Biosamples tab lists samples for this query. Associated diagnostic codes are also shown. Identifiers column shows other known sample identifiers such as GEO IDs or PMID.
We have geographical info about where the sample was processed. This data is geographically represented. Click "Geographical Map" to view it. This info is only available for CNV samples.
Search Results: SNV query¶
To access our SNV data, cell line on interest can be queried in "Search Cell Lines" like for CNV samples but additional field needs to be entered under Query by Position -> Variant Type -> SO:0001059 (any sequence alteration - SNV, INDEL…). This yields in all available SNVs for the cell line of interest.
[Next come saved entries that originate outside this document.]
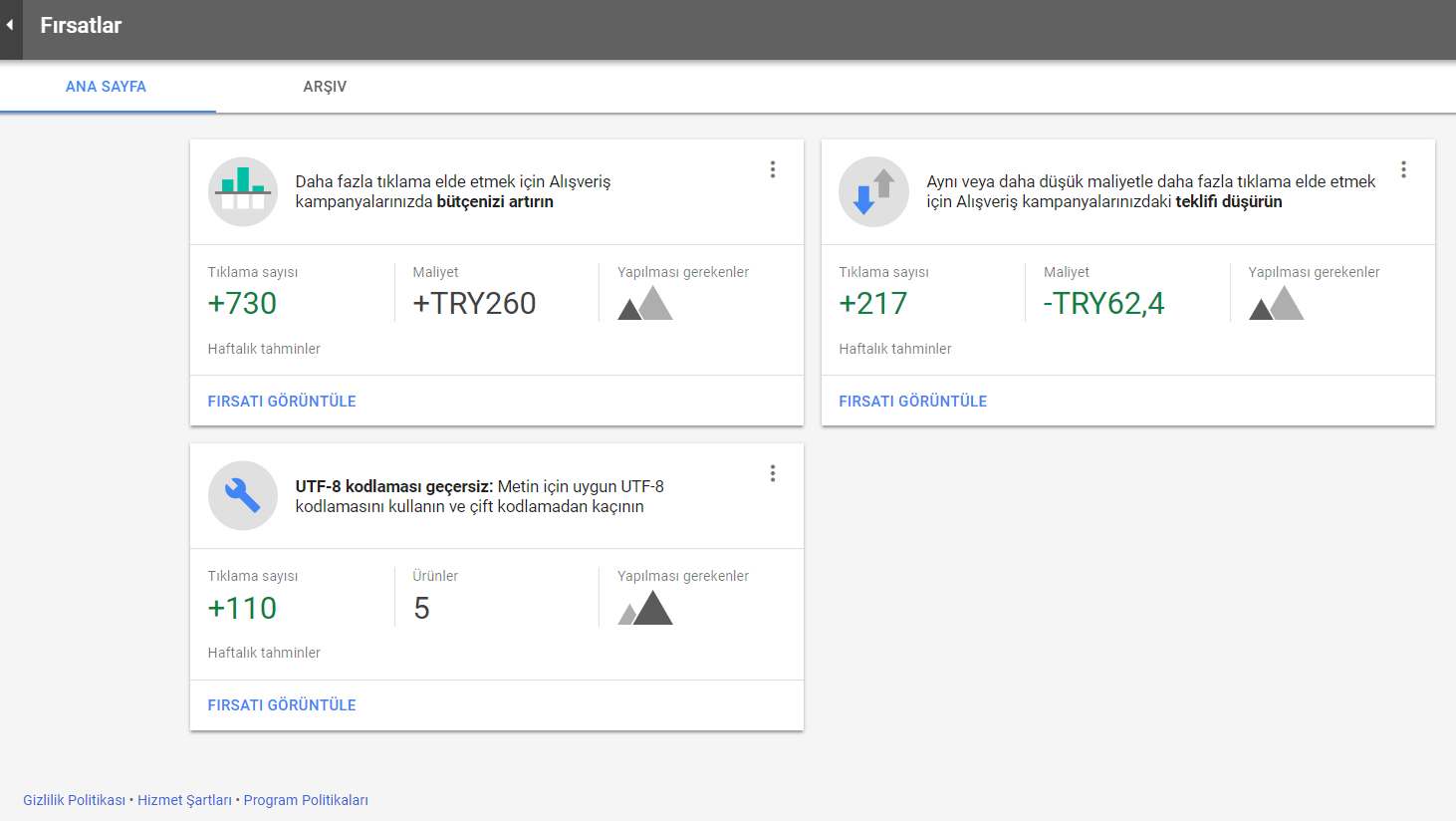Click effort mountain icon in UTF-8 card
This screenshot has height=821, width=1456.
(645, 608)
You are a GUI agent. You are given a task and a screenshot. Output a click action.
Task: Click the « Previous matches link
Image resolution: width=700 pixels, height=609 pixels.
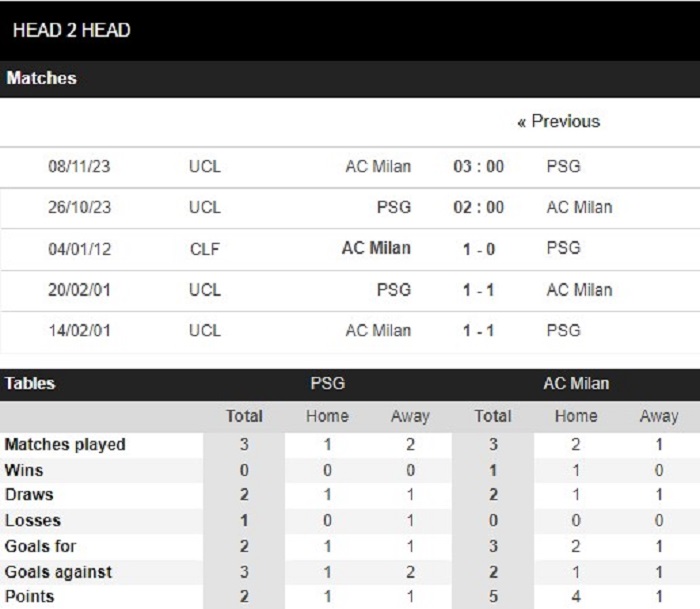558,122
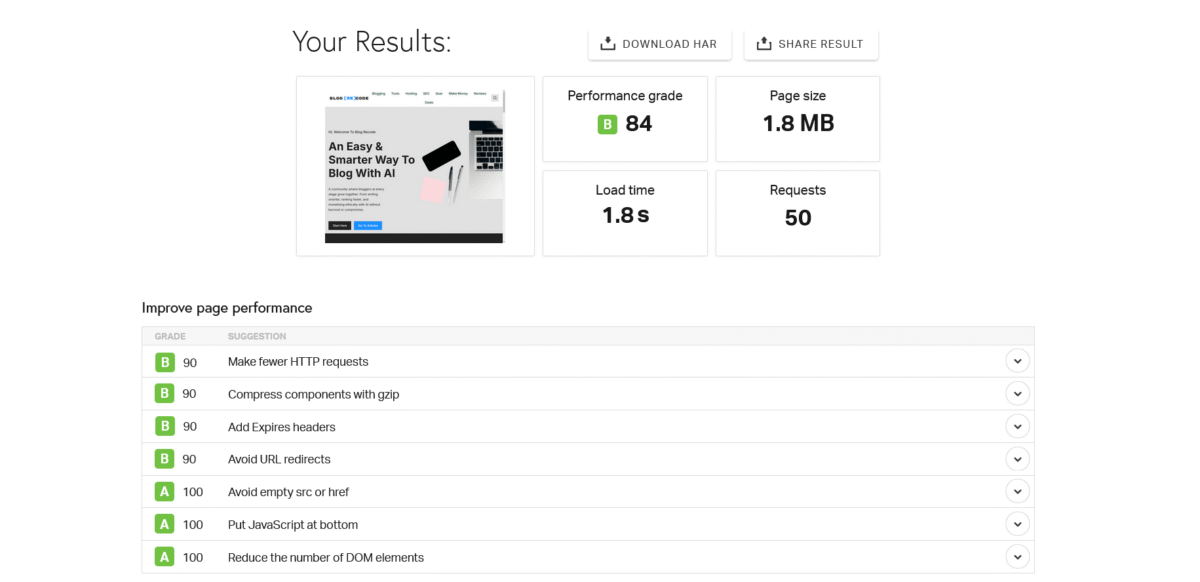Click the SUGGESTION column header
Viewport: 1200px width, 582px height.
[257, 336]
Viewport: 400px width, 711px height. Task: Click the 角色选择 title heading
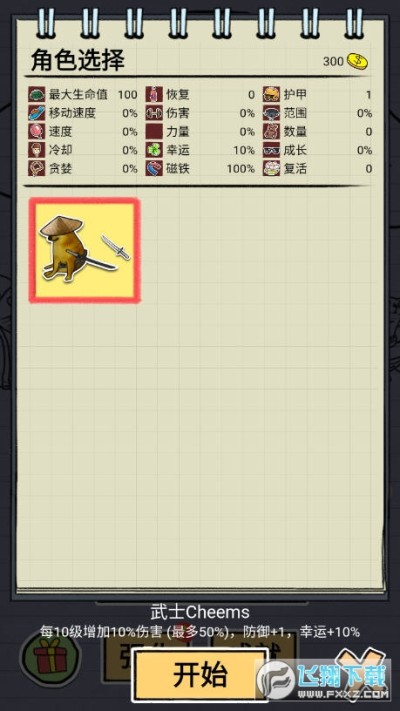[78, 60]
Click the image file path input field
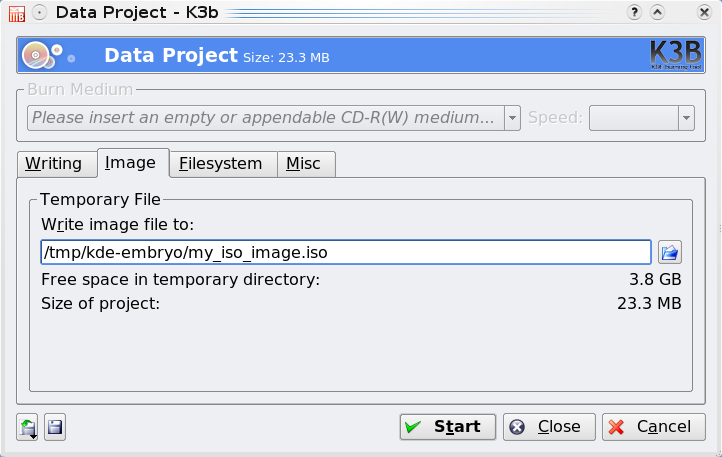The image size is (722, 457). [345, 253]
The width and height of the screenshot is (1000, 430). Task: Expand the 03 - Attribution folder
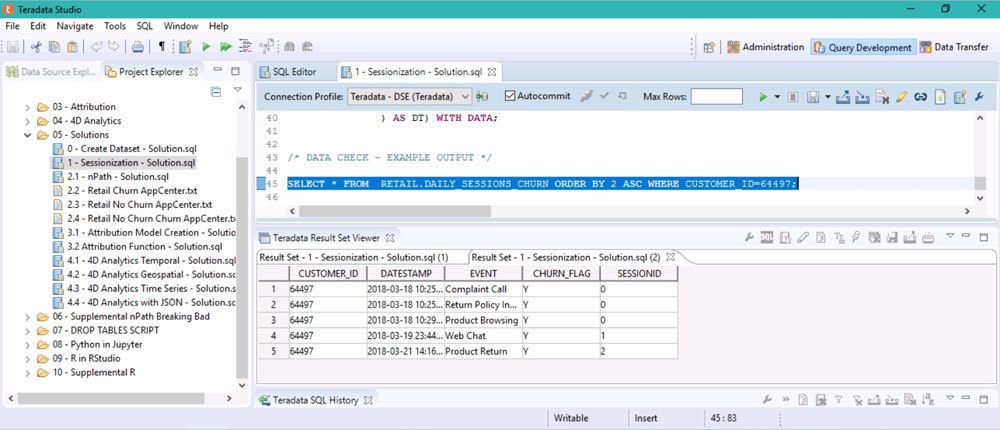point(27,106)
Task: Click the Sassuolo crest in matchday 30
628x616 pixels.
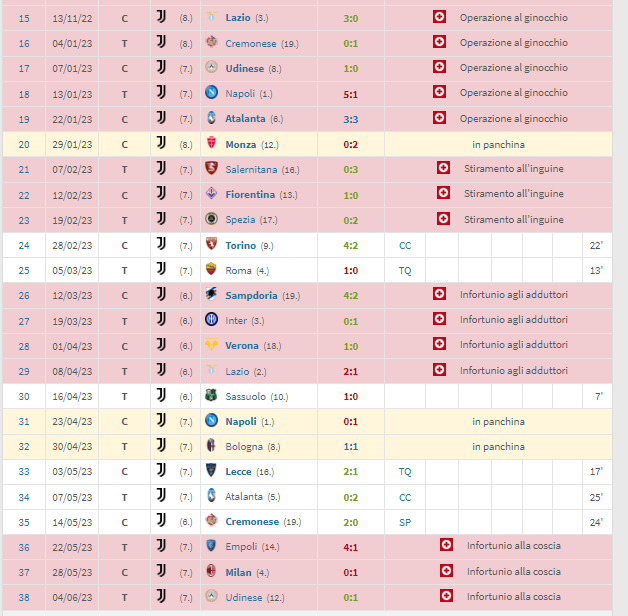Action: pos(211,395)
For example, search results for PC-9 cell line SNVs (Filtering Options -> only match exact terms) result in:
Variants are listed under “Variants” tab. Here, a small part of matched variants is listed. The results can be sorted by Digest, Gene, Pathogenicity or Variant Effect by clicking on the column name. Click on the variant ID in blue for more information on the variant.
The example below shows available data for a variants collected from CCLE mutation set.
Here is an example for a matched variant in ClinVar dataset:
CNV Profiles by Cancer Type¶
Like in Cell Line Listings, diagnostic codes are organized hierarchically. We provide NCIT and ICDO diagnostic codes for cancer cell lines. Number of biosamples and CNV profiles per NCI term are indicated. Clicking on available samples will lead to search form that can be used as described above.